**WORK TASK**
Restate word for word the entries below, starting with the line with "Collapse the array fold arrow on line 7" and continuing through the line with "You are a computer-use". Include both of those lines and no others.

Saved data entries
[Start of section]
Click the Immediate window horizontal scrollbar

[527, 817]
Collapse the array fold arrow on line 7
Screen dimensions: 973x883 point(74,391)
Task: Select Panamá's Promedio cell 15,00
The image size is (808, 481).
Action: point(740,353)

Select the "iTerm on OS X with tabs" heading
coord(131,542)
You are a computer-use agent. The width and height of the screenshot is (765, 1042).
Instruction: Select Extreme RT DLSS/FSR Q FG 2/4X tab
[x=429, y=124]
[End of section]
[Start of section]
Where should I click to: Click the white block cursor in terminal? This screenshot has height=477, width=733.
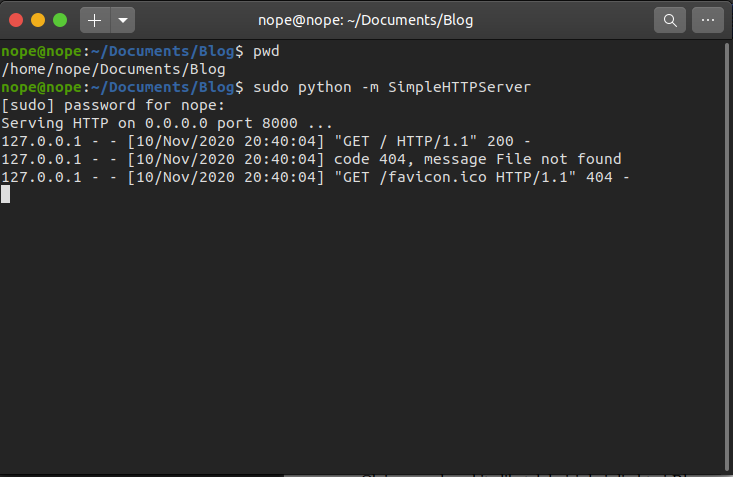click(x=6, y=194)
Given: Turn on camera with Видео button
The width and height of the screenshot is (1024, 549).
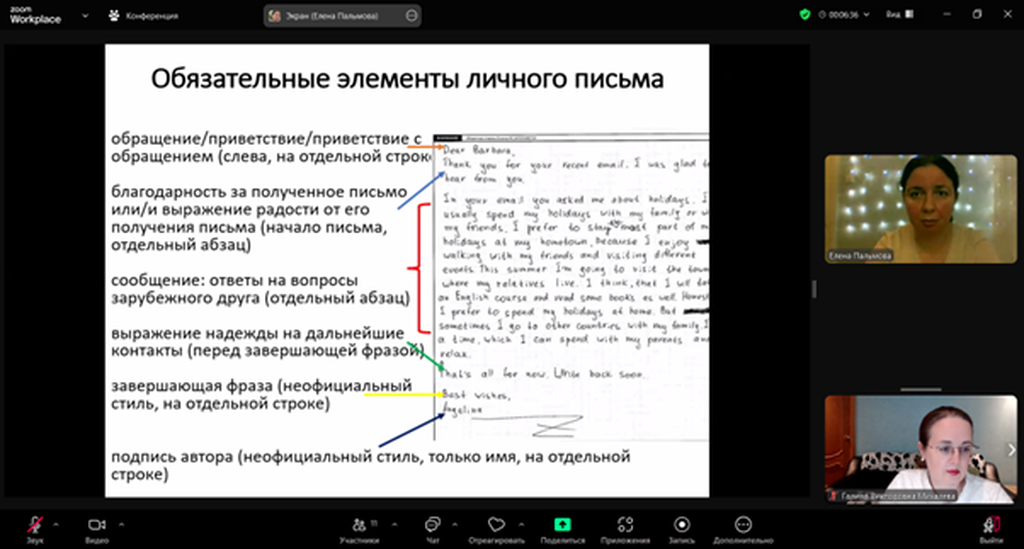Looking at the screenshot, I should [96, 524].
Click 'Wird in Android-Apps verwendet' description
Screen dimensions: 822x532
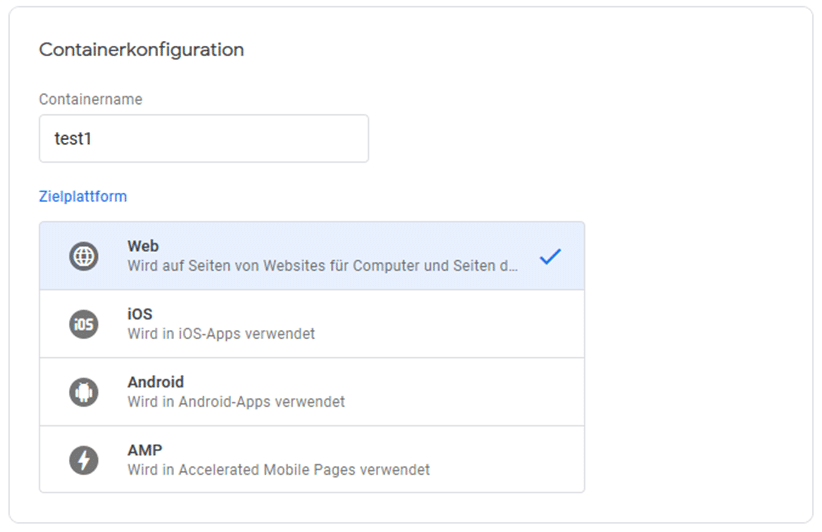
[End of section]
**RESULT OF THE EXERCISE**
Collapse the array fold arrow on line 7
Screen dimensions: 973x883 point(74,391)
Task: Select Panamá's Promedio cell 15,00
The image size is (808, 481).
Action: point(740,353)

Select the "iTerm on OS X with tabs" heading
coord(131,542)
You are a computer-use agent. The width and height of the screenshot is (765, 1042).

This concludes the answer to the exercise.